■ Извлечённый текст:
----------
Вернуться к В.Н. Сутормин. По обе стороны Арбата, или Три дома Маргариты. ПутеБродитель

11. Дом Шехтеля

По нашим меркам дом может показаться большим, но не будем забывать, что архитектор с семьёй здесь не только жил, но и работал. Поэтому на первом этаже, кроме столовой и большого холла с библиотечными шкафами на антресолях, размещались кабинет Фёдора Осиповича, чертёжная с парой небольших служебных помещений, а также спальня хозяина и туалет. Такое планировочное решение позволяло Шехтелю работать хоть круглосуточно, не беспокоя своих домашних.

На втором этаже две комнаты, соединённые общей умывальной, занимали Наталия Тимофеевна и Катя с Верой. Небольшая комната предназначалась для горничной, ещё одно помещение могло использоваться как студия или как гостевая спальня, а в конце коридора, за ванной, была дверь в комнату Льва — ту самую, что смотрит на Садовую большим тройным окном над узким балконом.

В гости к Лёве часто приходили друзья из МУЖВЗ — такие же, как и он, отчаянные ниспровергатели всего и вся: шестнадцатилетний Вася Чекрыгин и девятнадцатилетний Володя Маяковский. Однажды вместе они затеяли выпуск первой книги стихов начинающего поэта. Как вспоминал потом Лев, «штаб-издательской квартирой была моя комната. Маяковский принес литографской бумаги и диктовал Чекрыгину стихи, которые тот своим чётким почерком переписывал особыми литографскими чернилами».

Когда тираж в 300 экземпляров был вручную напечатан на станке, дебютант постригся наголо — то ли на радостях, то ли ради того, чтобы не быть до смешного похожим на размещённый в книге собственный портрет.

Шехтель-старший никакого футуризма не понимал и не делал вид, будто бы понимает, но к юным гениям относился уважительно, особенно к Чекрыгину, после скандала, который наделали Васины работы на юбилейной XXXV выставке МУЖВЗ. Однако Фёдор Осипович видел, что футуристам любое признание со стороны старшего поколения было глубоко безразлично, — старое искусство они уже «сбросили с корабля современности», скандалы же их не страшили, а лишь забавляли.

Особняк на Большой Садовой, № 4. Фасад и интерьер холла. Архитектор Ф.О. Шехтель. Фото из Ежегодника Общества архитекторов-художников, 1910 г.

Вот Наталья Гончарова, дочь коллеги Шехтеля и бывшего соседа по Трёхпрудному переулку, по окончании всё того же Училища живописи, ваяния и зодчества теперь курит и ходит в мужской одежде, её картины то церковь объявляет порнографией, то полиция требует снять с выставки, а ей хоть бы что — открыто живёт с художником Ларионовым и снимается с ним в фильме «Драма в кабаре футуристов № 13».
----------
■ Приведённые записи:
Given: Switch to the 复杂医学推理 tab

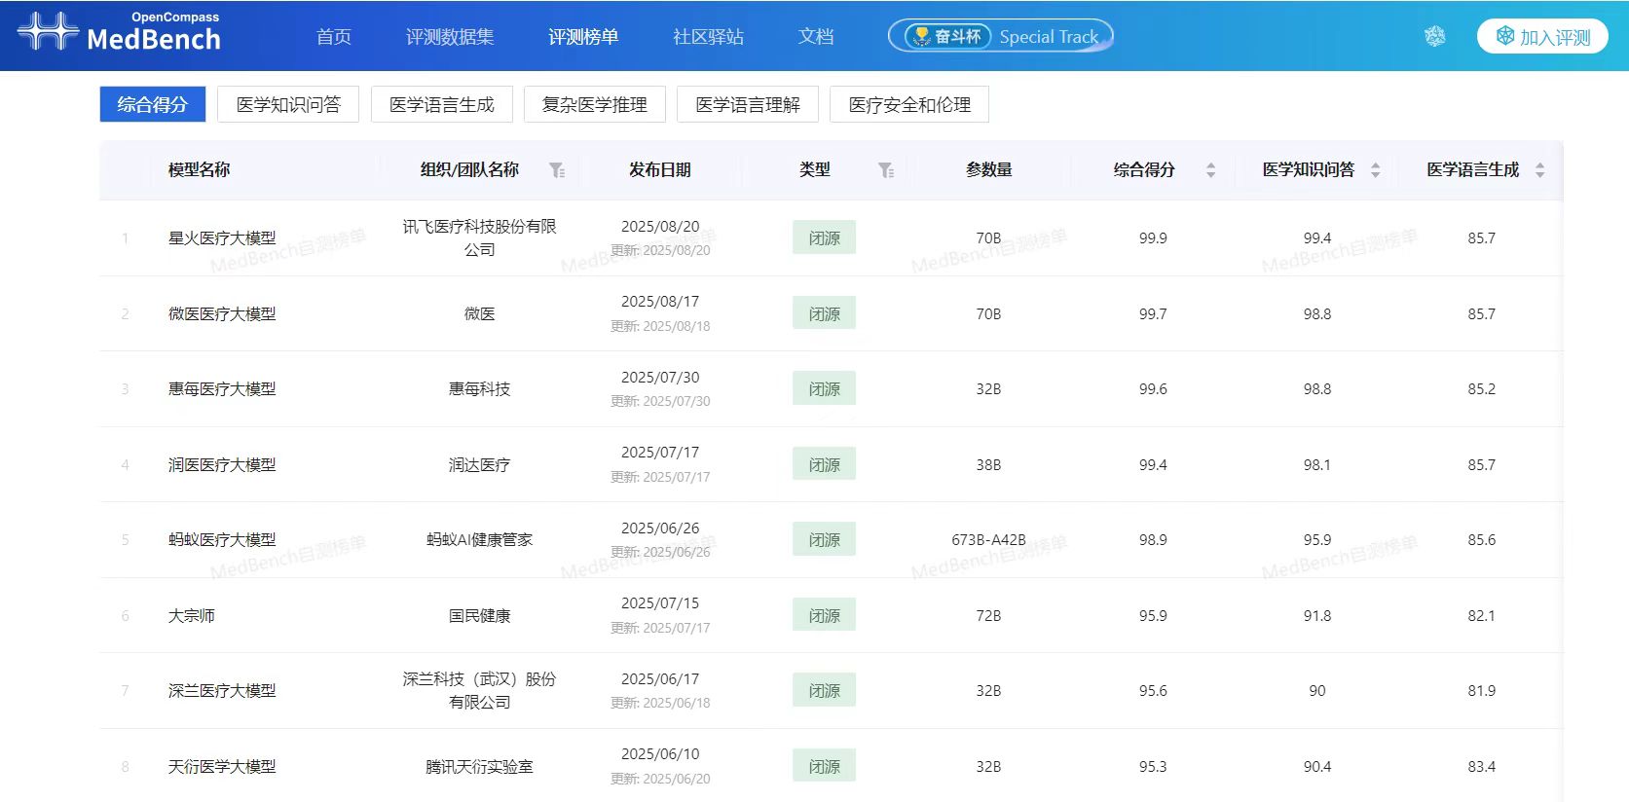Looking at the screenshot, I should click(x=594, y=104).
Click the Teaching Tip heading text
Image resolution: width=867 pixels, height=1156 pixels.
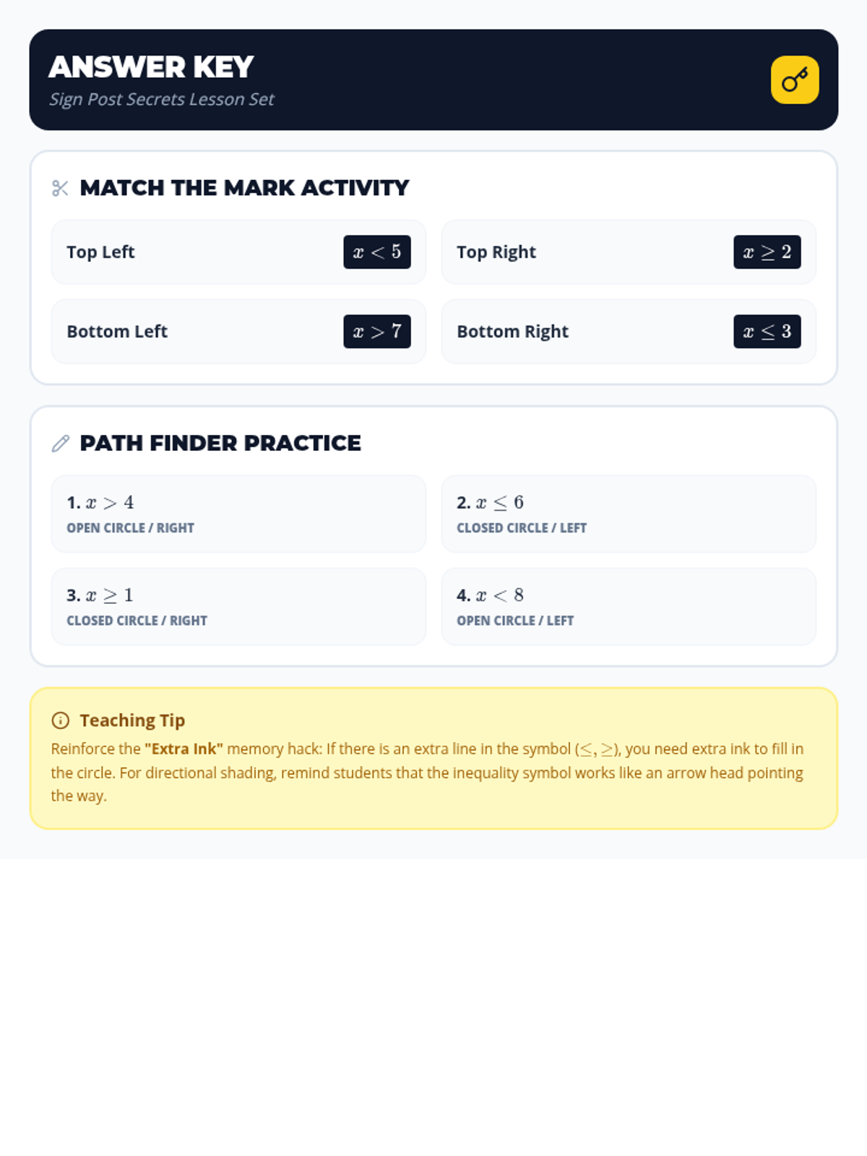pyautogui.click(x=132, y=720)
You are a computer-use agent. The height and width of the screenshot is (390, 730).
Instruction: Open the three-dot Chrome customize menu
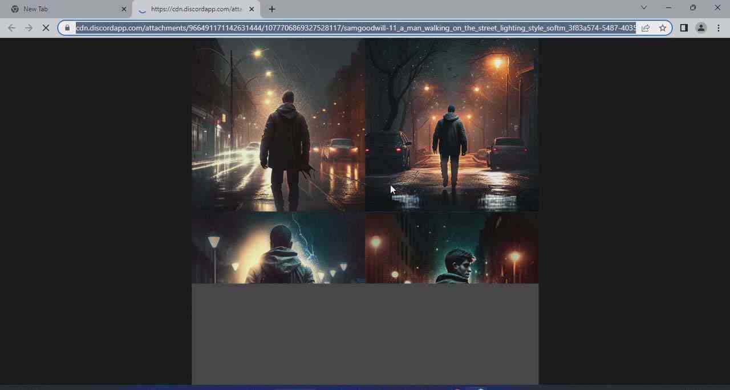point(718,27)
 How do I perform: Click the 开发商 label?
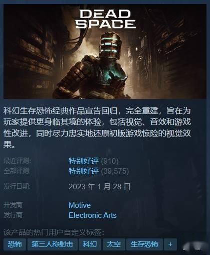14,205
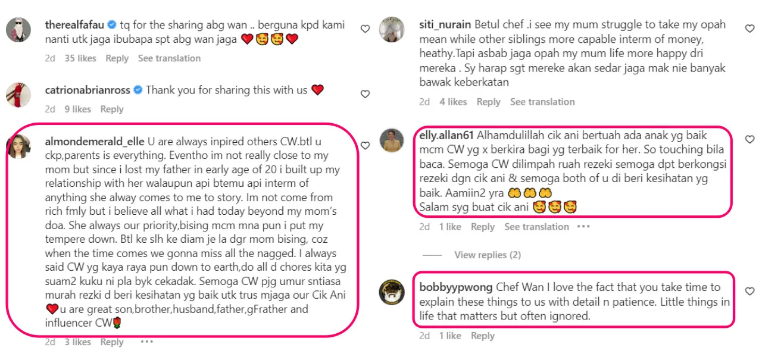Like catrionabrianross's comment heart
This screenshot has height=357, width=762.
(365, 93)
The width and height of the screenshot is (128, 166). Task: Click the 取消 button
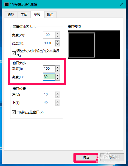[112, 157]
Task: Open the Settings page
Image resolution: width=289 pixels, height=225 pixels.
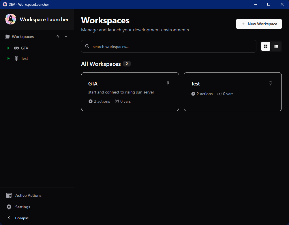Action: pyautogui.click(x=22, y=207)
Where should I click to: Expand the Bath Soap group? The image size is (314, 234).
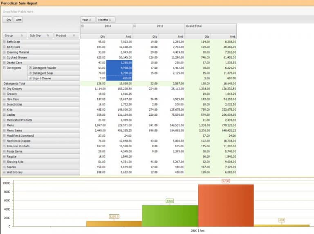pos(4,42)
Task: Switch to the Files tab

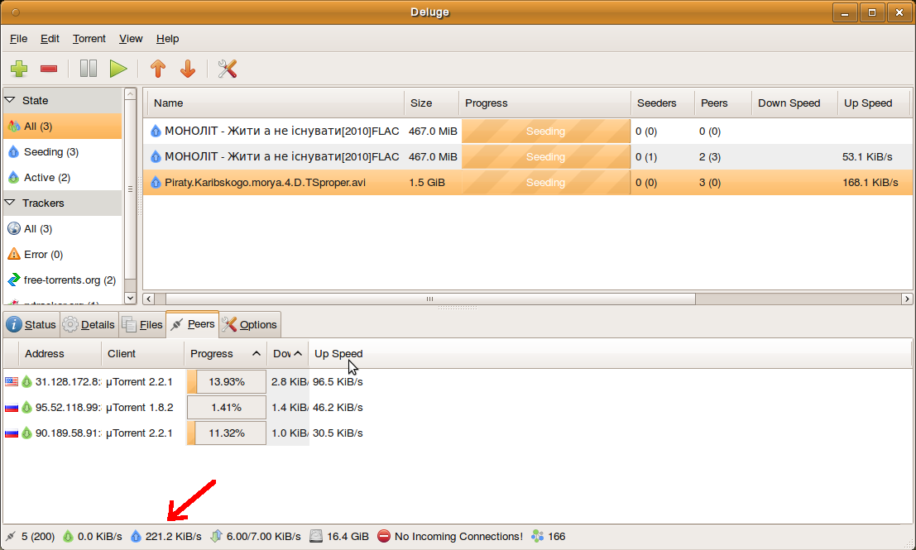Action: point(142,324)

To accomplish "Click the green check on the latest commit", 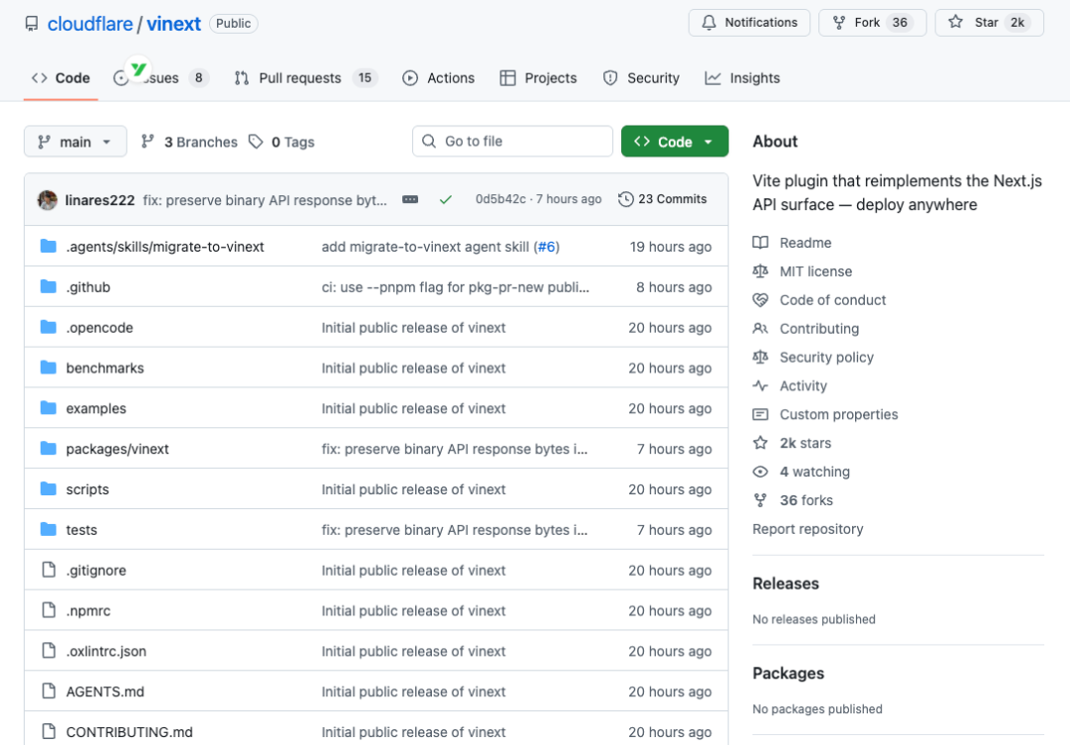I will pos(446,198).
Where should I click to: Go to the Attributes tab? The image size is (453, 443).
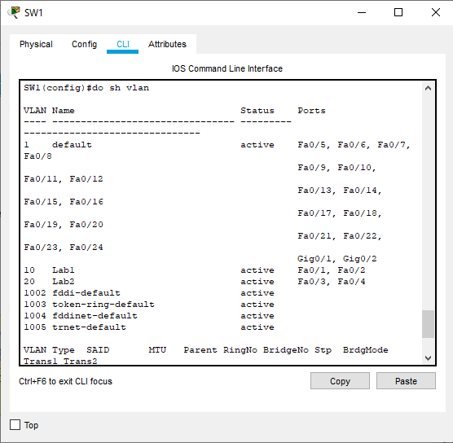coord(167,44)
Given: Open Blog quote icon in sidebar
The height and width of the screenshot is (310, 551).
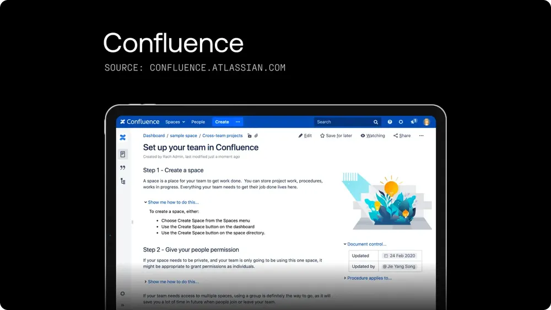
----------
■ Текст задания: Продолжите текст о доме Шехтеля, начав сразу после его последнего предложения. Приведённые записи для работы не понадобятся.

■ Ответ к заданию:
Не обошлось без скандала и в доме Шехтеля, когда архитектор узнал, что у семнадцатилетней Веры с Володей начался роман. Опасаясь, что дочь пойдёт по стопам Гончаровой, отец посадил Веру под домашний арест, а Маяковскому запретил появляться в доме. Эти меры сильно испортили отношения отца с детьми (особенно с Лёвой, принявшим сторону сестры).

Любимый многими из нас Серебряный век, при всей его одухотворённости, был временем очень бурным, полным борьбы между представителями различных художественных направлений. Представители традиционного искусства считали своим долгом воевать с авангардистами, видя в них разрушителей культуры, этаких «новых гуннов». А те, провозгласив себя людьми будущего, громогласно отправляли на свалку истории всех отвергавших новую эстетику.

Маяковского и Бурлюка за пропаганду футуризма отчислили из училища, после чего они двинулись с лекциями по России. Чекрыгина из-за скандала на выставке лишили стипендии на год, и тогда они со Львом решили уехать в Европу знакомиться с западным авангардом. Гончарову и Ларионова Сергей Дягилев пригласил в Париж оформлять его балетные постановки.

А сердце юной Веры Шехтель вскоре завоевал Генрих Гиршенберг, молодой сотрудник архитектурной мастерской её отца. Фёдор Осипович одобрил кандидатуру зятя, и вскоре молодые поселились на Малой Дмитровке, в доме № 25. Там в 1919 году появится на свет их дочь Марина (будущий театральный художник), там же найдёт приют и сам Шехтель, когда останется без крыши над головой.

Ф.О. Шехтель в холле своего дома на Большой Садовой, № 4. Фото из семейного архива К.С. Лазаревой-Станищевой. Конец 1910 г.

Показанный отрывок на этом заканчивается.